%%

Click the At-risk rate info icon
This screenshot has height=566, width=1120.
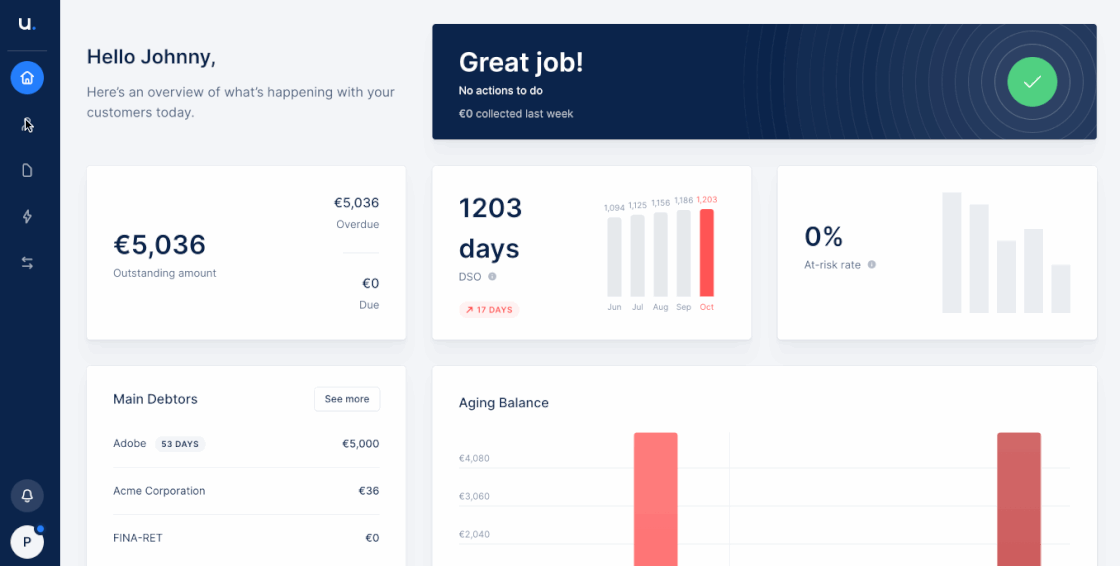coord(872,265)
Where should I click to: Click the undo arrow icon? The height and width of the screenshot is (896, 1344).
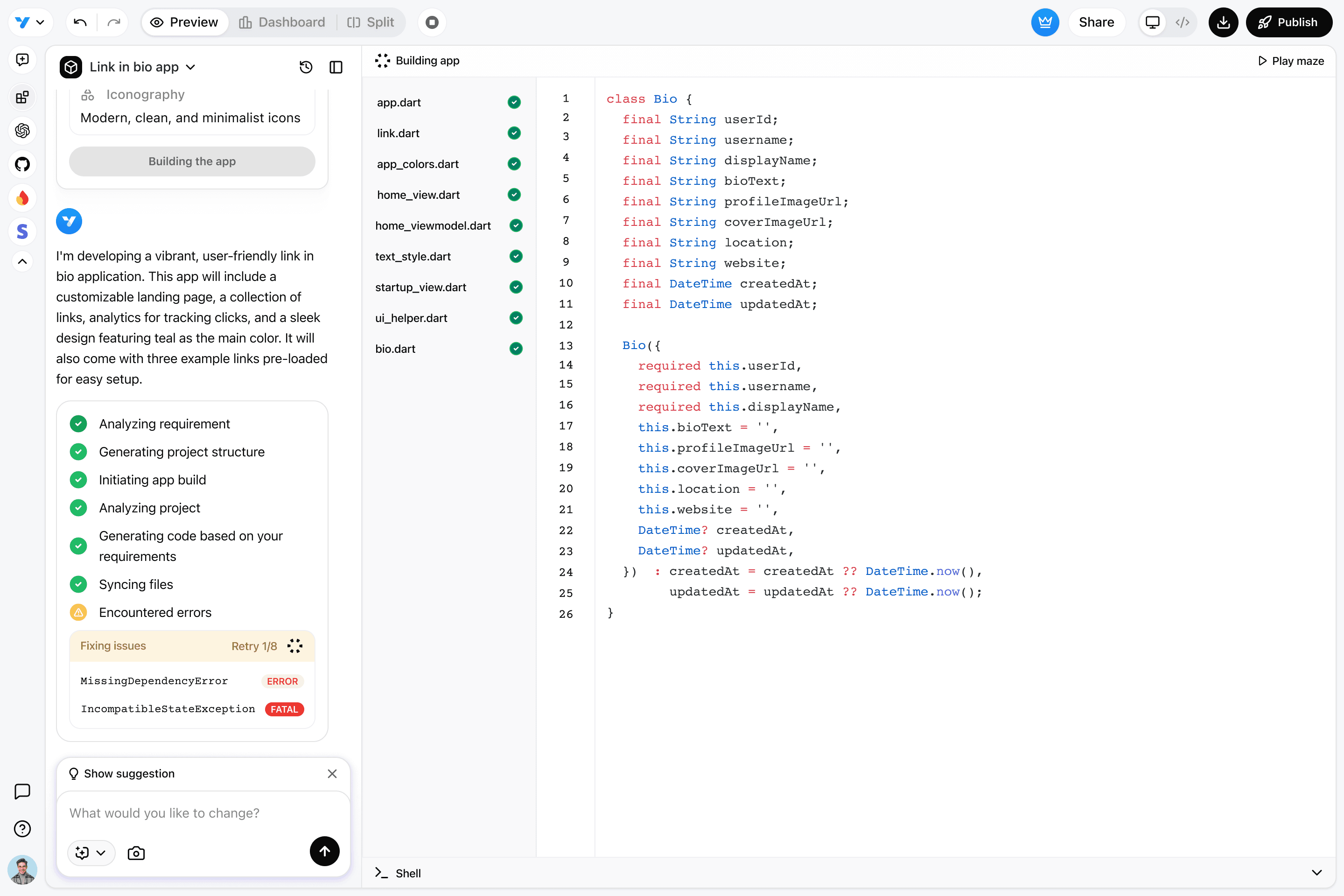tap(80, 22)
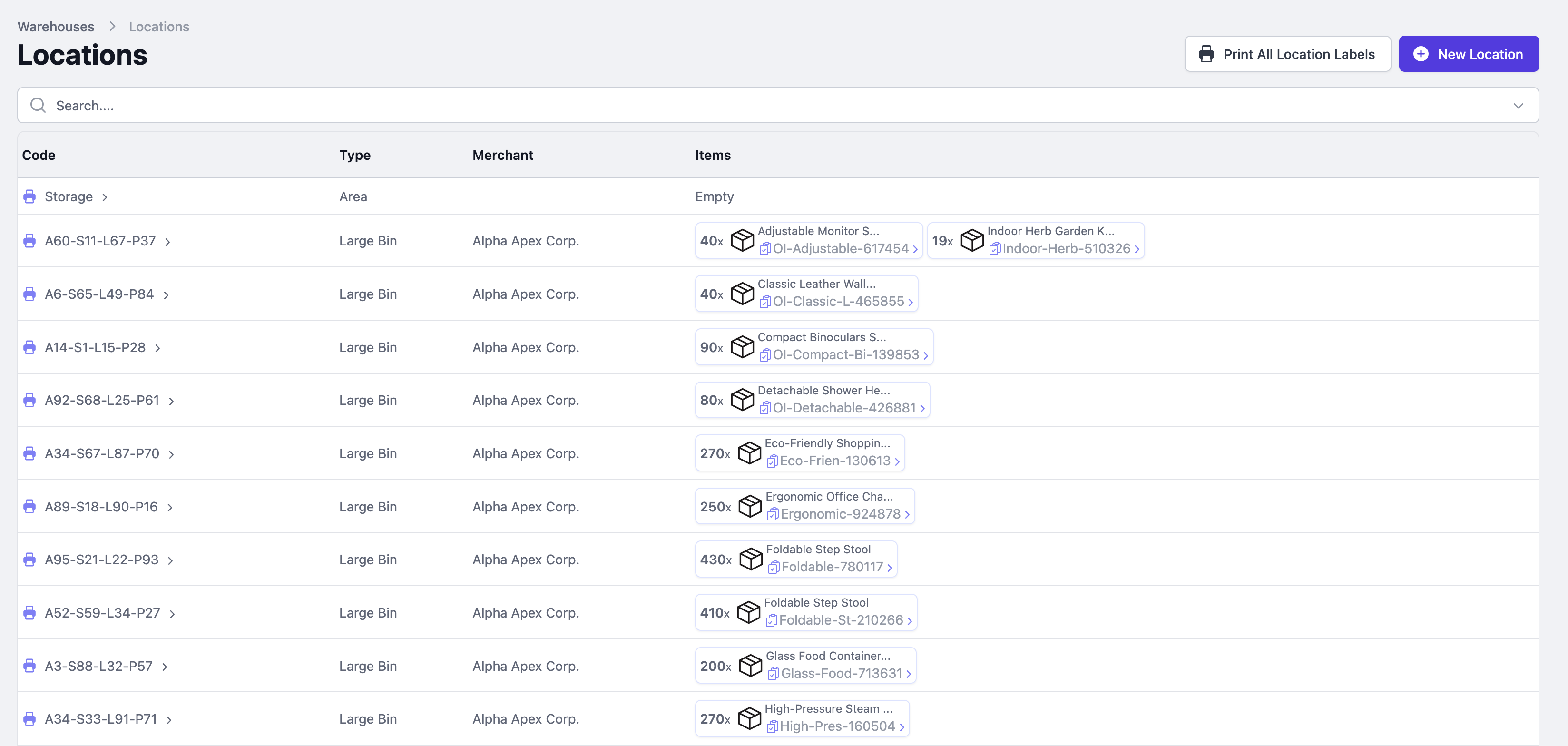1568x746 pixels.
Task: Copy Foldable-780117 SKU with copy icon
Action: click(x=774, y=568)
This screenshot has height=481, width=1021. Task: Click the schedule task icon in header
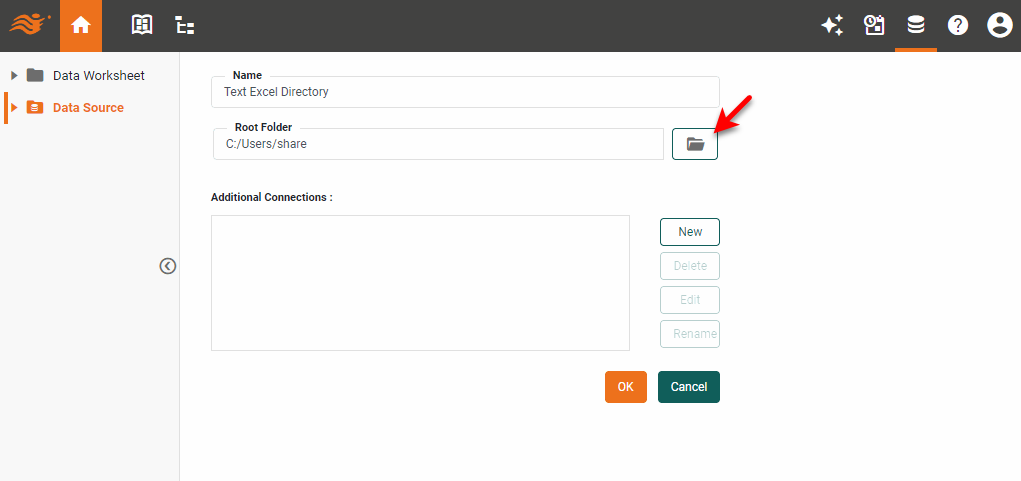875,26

%%

Copy out word for word the rows starting with the line that contains "Where should I" and going on through the last of the rows, leaving the pictures out of your answer.

RESULT
Where should I click to: Click the undo arrow icon? The height and width of the screenshot is (896, 1344).
tap(80, 22)
1568x746 pixels.
Task: Copy Foldable-780117 SKU with copy icon
Action: click(x=774, y=568)
This screenshot has height=481, width=1021. Task: Click the schedule task icon in header
875,26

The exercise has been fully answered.